Required work:
Reproduce the listing below exactly, from its first line down to and including the line with "[Emanuel Jewelry Design on Twitter]".

Exercise data:
---

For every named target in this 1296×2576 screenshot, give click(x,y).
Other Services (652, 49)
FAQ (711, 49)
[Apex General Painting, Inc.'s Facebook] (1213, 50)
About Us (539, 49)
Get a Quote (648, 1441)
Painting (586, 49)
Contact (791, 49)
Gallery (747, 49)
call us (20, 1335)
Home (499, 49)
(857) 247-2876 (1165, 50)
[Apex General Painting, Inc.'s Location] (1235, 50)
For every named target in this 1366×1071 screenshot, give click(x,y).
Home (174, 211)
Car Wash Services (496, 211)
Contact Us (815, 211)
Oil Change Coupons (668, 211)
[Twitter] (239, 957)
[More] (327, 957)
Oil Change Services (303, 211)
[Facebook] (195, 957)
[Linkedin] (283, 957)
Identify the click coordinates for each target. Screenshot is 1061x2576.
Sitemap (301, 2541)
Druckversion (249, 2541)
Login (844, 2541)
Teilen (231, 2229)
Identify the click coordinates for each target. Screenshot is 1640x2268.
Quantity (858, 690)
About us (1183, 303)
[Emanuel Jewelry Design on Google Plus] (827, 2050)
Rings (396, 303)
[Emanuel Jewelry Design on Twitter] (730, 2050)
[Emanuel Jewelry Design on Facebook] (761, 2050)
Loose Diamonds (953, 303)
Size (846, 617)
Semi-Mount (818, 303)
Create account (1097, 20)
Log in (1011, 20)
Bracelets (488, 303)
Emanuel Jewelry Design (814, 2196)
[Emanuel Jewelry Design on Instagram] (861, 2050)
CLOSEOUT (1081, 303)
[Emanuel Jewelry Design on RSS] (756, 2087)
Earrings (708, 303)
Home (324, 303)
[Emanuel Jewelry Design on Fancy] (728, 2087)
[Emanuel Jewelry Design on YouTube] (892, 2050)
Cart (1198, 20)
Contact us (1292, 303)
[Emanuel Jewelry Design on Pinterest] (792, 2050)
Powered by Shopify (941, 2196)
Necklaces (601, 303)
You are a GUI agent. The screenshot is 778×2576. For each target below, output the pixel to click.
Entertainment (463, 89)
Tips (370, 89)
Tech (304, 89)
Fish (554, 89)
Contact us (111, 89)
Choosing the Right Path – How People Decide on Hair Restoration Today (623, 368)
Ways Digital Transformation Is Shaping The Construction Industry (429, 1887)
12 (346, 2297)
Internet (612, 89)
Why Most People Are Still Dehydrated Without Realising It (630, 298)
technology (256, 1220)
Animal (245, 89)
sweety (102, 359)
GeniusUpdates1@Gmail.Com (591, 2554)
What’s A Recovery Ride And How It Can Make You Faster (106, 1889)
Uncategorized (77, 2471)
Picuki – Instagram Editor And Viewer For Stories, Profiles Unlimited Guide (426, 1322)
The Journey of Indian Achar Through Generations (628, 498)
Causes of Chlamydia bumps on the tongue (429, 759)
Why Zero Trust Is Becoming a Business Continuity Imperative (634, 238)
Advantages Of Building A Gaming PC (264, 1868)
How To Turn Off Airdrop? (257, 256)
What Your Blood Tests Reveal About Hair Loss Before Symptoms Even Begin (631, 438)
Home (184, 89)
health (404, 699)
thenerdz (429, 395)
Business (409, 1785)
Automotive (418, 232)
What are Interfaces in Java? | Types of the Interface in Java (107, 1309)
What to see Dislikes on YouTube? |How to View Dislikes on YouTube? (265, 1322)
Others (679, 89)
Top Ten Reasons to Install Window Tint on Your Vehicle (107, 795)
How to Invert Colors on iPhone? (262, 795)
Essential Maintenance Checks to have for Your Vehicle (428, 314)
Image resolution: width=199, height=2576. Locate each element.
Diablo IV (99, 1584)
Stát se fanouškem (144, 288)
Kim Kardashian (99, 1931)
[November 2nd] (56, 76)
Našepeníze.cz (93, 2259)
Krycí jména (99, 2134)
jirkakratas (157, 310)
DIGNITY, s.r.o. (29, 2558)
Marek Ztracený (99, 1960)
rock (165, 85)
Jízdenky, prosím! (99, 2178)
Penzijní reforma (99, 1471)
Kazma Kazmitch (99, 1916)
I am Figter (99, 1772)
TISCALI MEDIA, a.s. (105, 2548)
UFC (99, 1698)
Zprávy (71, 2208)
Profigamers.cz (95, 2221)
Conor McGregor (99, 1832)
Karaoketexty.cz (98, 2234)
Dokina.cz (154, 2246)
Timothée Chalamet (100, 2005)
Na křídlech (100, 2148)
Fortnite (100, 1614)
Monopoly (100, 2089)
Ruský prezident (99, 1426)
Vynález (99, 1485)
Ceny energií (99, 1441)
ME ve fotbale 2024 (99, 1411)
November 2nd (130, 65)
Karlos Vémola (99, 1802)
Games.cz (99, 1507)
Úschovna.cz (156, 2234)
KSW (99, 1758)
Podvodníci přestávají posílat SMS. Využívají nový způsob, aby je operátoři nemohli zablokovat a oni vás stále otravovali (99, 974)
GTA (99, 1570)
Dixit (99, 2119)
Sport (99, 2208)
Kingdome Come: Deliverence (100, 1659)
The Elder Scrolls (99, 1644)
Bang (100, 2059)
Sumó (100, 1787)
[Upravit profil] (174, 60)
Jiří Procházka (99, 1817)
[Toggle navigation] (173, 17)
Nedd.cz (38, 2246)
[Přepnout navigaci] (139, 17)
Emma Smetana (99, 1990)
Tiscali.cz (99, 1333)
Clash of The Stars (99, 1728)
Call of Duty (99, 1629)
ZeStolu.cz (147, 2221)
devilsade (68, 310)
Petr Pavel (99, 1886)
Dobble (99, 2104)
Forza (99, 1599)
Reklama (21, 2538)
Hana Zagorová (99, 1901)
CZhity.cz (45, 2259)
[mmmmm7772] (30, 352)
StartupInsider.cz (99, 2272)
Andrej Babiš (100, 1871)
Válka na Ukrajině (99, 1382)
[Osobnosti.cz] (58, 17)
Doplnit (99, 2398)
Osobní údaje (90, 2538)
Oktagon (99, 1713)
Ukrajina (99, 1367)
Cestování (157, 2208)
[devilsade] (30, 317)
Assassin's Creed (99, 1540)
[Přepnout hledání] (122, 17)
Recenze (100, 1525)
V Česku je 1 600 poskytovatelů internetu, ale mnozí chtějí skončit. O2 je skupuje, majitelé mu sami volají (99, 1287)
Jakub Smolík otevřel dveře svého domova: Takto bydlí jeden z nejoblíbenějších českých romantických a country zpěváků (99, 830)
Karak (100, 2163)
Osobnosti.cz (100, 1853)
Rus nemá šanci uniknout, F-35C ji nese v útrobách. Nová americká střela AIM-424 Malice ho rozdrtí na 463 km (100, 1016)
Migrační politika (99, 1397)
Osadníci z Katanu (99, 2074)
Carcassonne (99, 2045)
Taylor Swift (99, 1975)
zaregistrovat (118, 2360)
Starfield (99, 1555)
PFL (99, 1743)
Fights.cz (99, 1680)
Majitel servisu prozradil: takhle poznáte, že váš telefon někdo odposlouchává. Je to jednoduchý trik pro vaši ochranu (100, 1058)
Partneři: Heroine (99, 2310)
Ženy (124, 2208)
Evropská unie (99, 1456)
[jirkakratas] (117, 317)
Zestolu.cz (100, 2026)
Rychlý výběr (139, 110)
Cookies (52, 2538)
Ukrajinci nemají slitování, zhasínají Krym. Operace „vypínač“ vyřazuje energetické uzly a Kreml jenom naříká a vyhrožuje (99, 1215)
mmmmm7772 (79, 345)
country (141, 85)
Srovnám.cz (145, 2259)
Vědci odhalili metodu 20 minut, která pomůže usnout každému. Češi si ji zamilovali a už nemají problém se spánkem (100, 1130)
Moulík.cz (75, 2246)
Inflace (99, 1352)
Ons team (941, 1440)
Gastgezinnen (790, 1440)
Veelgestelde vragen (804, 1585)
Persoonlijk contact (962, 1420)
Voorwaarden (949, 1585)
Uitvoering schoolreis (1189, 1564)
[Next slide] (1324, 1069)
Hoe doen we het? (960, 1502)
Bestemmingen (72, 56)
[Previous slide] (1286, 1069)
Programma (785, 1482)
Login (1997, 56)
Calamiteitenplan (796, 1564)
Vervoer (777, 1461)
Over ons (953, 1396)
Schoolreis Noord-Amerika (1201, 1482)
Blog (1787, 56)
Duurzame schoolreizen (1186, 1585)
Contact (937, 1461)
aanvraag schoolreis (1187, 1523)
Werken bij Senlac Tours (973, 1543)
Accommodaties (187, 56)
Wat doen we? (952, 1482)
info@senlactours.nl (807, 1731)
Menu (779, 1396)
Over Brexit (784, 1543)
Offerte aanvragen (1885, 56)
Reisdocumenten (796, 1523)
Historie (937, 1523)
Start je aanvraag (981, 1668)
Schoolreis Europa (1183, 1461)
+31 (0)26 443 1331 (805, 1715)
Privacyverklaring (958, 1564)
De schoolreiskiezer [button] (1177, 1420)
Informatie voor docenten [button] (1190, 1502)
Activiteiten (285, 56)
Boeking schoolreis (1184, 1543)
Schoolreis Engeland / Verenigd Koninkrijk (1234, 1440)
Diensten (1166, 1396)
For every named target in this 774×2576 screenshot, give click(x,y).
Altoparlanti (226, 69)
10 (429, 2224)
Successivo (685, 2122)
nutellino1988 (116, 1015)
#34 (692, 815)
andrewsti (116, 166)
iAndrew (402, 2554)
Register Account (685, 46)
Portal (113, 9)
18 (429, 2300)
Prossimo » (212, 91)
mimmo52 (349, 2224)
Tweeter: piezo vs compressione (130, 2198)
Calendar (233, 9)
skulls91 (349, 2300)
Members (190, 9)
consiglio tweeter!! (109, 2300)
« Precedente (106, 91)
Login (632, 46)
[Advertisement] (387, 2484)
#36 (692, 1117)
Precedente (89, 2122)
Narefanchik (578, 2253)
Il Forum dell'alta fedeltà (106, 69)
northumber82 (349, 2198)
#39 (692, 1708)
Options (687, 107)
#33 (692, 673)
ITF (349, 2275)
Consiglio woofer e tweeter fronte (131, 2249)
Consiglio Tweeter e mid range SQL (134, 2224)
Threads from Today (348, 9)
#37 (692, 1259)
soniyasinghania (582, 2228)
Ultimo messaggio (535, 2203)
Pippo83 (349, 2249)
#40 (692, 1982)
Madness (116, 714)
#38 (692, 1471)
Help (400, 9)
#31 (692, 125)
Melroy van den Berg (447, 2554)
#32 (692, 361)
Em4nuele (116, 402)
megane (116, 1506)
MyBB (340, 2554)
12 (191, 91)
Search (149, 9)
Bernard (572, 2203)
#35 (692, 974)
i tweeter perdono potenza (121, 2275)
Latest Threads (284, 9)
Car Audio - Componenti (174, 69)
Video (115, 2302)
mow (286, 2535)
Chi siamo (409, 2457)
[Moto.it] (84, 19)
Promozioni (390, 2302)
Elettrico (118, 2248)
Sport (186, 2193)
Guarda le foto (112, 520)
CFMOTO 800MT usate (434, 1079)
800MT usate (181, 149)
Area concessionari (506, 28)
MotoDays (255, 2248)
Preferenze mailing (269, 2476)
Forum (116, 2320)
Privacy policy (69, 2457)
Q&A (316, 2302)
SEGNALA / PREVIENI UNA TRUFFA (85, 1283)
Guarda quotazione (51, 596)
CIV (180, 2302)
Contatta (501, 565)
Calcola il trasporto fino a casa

---

Output of the exercise:
For every named target in this 1296×2576 screenshot, give click(x,y).
Other Services (652, 49)
FAQ (711, 49)
[Apex General Painting, Inc.'s Facebook] (1213, 50)
About Us (539, 49)
Get a Quote (648, 1441)
Painting (586, 49)
Contact (791, 49)
Gallery (747, 49)
call us (20, 1335)
Home (499, 49)
(857) 247-2876 (1165, 50)
[Apex General Painting, Inc.'s Location] (1235, 50)
For every named target in this 1366×1071 screenshot, give click(x,y).
Home (174, 211)
Car Wash Services (496, 211)
Contact Us (815, 211)
Oil Change Coupons (668, 211)
[Twitter] (239, 957)
[More] (327, 957)
Oil Change Services (303, 211)
[Facebook] (195, 957)
[Linkedin] (283, 957)
Identify the click coordinates for each target. Screenshot is 1061x2576.
Sitemap (301, 2541)
Druckversion (249, 2541)
Login (844, 2541)
Teilen (231, 2229)
Identify the click coordinates for each target. Screenshot is 1640x2268.
Quantity (858, 690)
About us (1183, 303)
[Emanuel Jewelry Design on Google Plus] (827, 2050)
Rings (396, 303)
[Emanuel Jewelry Design on Twitter] (730, 2050)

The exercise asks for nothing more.